Da venerdì 12 settembre è disponibile in rotazione radiofonica, sulle piattaforme digitali e in tutti i digital stores “L’aguzzino di me stesso”, il nuovo singolo di Foma Fomic.
Foma Fomic mette a nudo il lato più scomodo della mente: l’autosabotaggio. Il brano racconta, con ironia e lucidità, quella sensazione universale di essere il proprio peggior nemico. Lungi dall’essere un esercizio di autocommiserazione, il pezzo invita a guardarsi dentro senza paura, a ridere delle proprie fragilità e a sentirsi meno soli nelle proprie contraddizioni. In questa intervista, l’autore spiega perché la leggerezza può diventare un atto di resistenza e come l’ironia sia, per lui, lo strumento per trasformare il dolore in qualcosa di condivisibile.

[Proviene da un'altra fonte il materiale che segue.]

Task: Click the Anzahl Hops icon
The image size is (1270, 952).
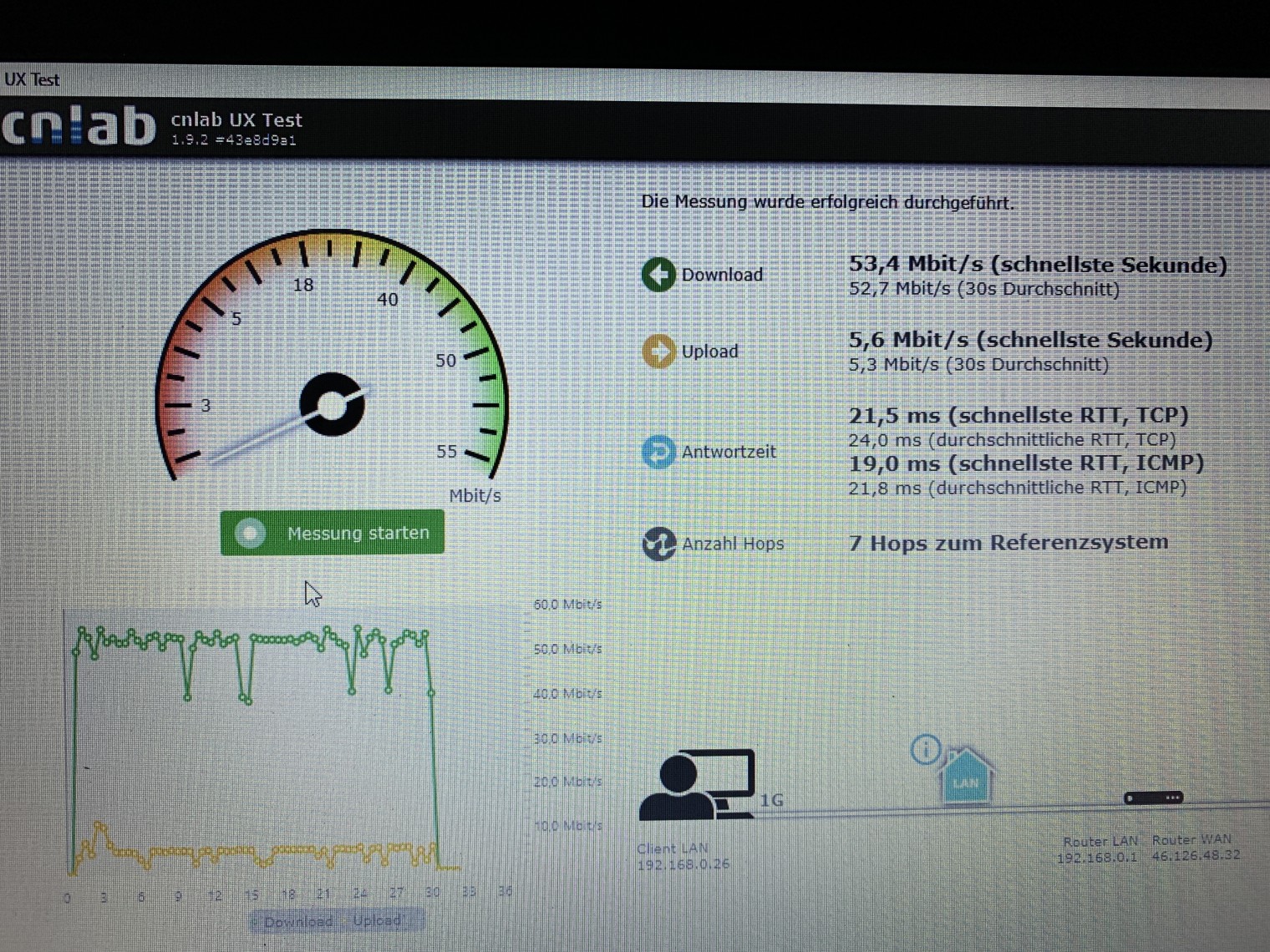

Di seguito l’intervista con il cantautore milanese
Partiamo dal titolo: perché hai scelto di chiamare il brano “L’aguzzino di me stesso”?
Il titolo nasce da una sensazione in cui credo molti possano riconoscersi: quella di essere, a volte, il nostro peggior nemico. E’ una riflessione sull’autosabotaggio, su come la nostra mente può diventare la nostra prigione. E io non faccio certo eccezione. L’aguzzino è quel tizio che ti tiene in pugno, ti spinge a fare cose che in realtà non vuoi (o non dovresti) fare e, quando finalmente ottiene ciò che vuole, ti fa sentire come se non fosse mai abbastanza. In più, recentemente ho scoperto come si pronuncia correttamente la parola “aguzzino”, con le zeta dolci: non ho potuto resistere.
Nel pezzo affronti il tema dell’autodistruzione e dell’autocommiserazione, ma lo fai con ironia. Quanto è importante per te usare la leggerezza per parlare di cose difficili?
Parlare di temi difficili senza prendersi troppo sul serio ti permette di avvicinare il pubblico senza schiacciarlo con la pesantezza. Leggerezza non significa superficialità, ma il contrario: è un modo per alleggerire il peso emotivo delle parole, per rendere la riflessione più digeribile. A volte, ridere di noi stessi è l’unico modo per affrontare le nostre fragilità, senza restare intrappolati nella negatività.
Racconti una quotidianità “scomoda ma familiare”: quanto c’è di autobiografico in questo singolo?
C’è tanto di autobiografico, ma è anche un po’ una visione allargata. Non è solo la mia quotidianità, è quella di chiunque si ritrovi a confrontarsi con le proprie difficoltà, le proprie contraddizioni e la propria frustrazione. C’è sicuramente una parte di me in quel “salto il pasto se ho fame” o nell’ironia che uso per coprire il malessere. Però, al di là della mia solita routine da autodistruttore, il brano parla di qualcosa che va oltre: ognuno di noi ha un suo “aguzzino” interiore, quindi vorrei che il pezzo parlasse a tutti, non solo a me.
Parli di “una verità sgradita”: pensi che il pubblico sia pronto a guardarsi dentro e riconoscere il proprio “aguzzino interiore”?
Credo che il pubblico sia pronto, ma che sia difficile ammetterlo. Il primo passo è proprio quello: riconoscere quel lato oscuro di noi stessi, anche se guardarsi dentro può essere doloroso. Magari non tutti lo ammetteranno subito, ma sono convinto che qualcuno, ascoltando il brano, si senta un po’ meno solo nelle proprie contraddizioni. Noi siamo spesso i peggiori nemici di noi stessi e, per quanto terrificante, pensandoci bene, questa è anche una grande forma di libertà. Perché siamo ogni ora e ogni minuto della nostra vita nella piena facoltà di auto-distruggerci.
Cosa speri che gli ascoltatori provino dopo aver ascoltato questo brano?
Spero che gli ascoltatori si sentano un po’ più leggeri, che riescano a guardare con un po’ più di auto-ironia le proprie debolezze. Se dopo averla ascoltata qualcuno riesce a sorridere un po’ di più di fronte alla propria frustrazione, credo che sia un buon risultato.
L’ironia è la tua cifra stilistica: pensi che possa essere anche uno strumento di resistenza o di liberazione?
Assolutamente. L’ironia è, per me, un atto di resistenza contro la gravità della vita. Non è solo un modo per far ridere, ma un modo per prendere le distanze da ciò che ci soffoca, per non restare prigionieri dei nostri problemi. In un mondo dove tutto è sempre più grave e disperato, ridere di se stessi è un atto di liberazione, è una forma di resistenza silenziosa.